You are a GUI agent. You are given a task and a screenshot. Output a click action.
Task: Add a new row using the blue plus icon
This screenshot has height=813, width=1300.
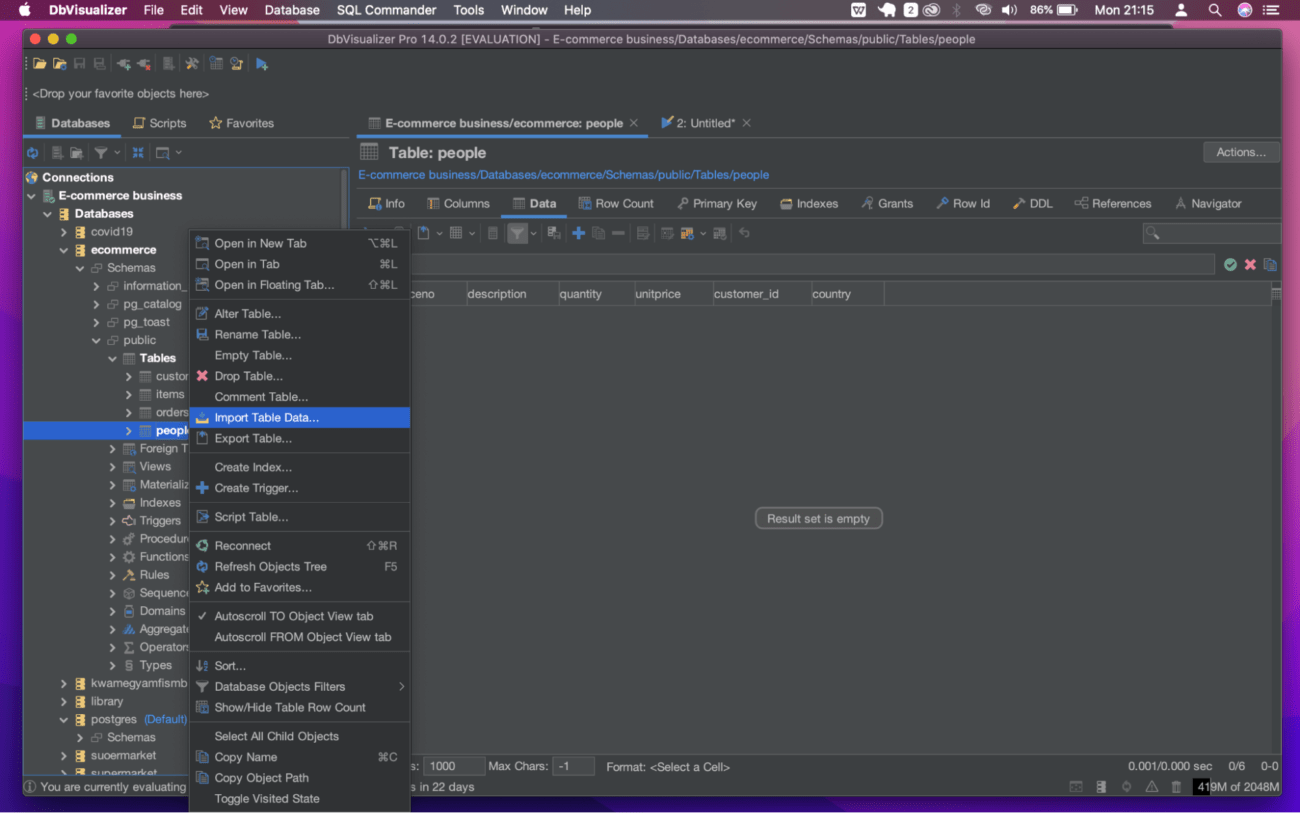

...

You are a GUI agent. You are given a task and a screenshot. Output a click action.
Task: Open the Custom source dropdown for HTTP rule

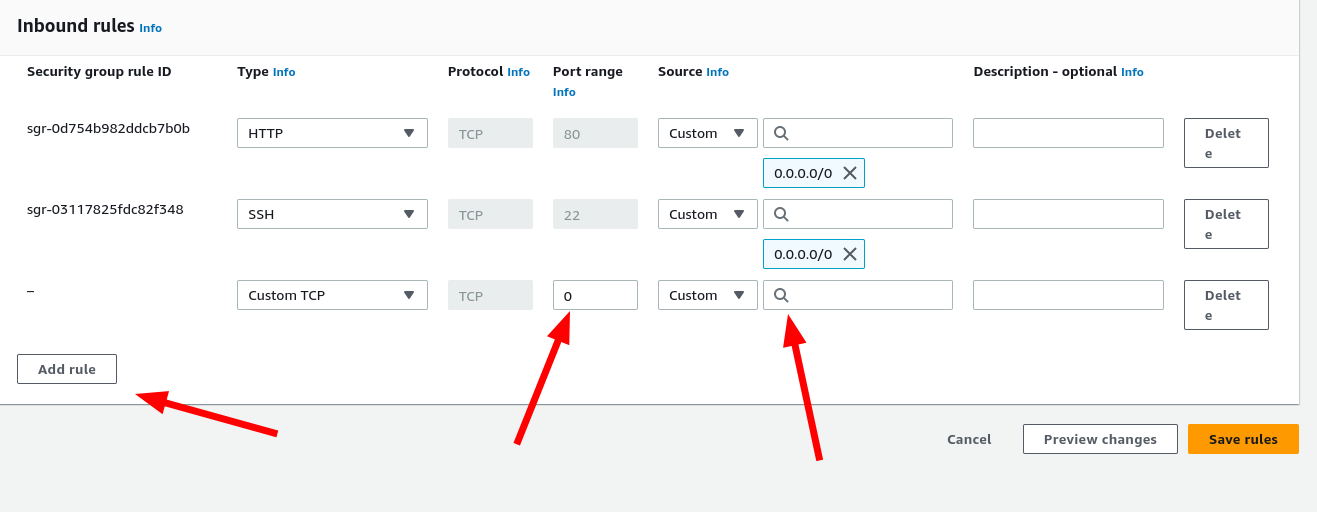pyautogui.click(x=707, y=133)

= Task objective =
With the first line being the one containing "Task: Add a new row using the blue plus icon" and the last line the one containing "This screenshot has height=813, width=1300.", transcribe exactly the lines above that fall in that range.

= Reply =
Task: Add a new row using the blue plus icon
This screenshot has height=813, width=1300.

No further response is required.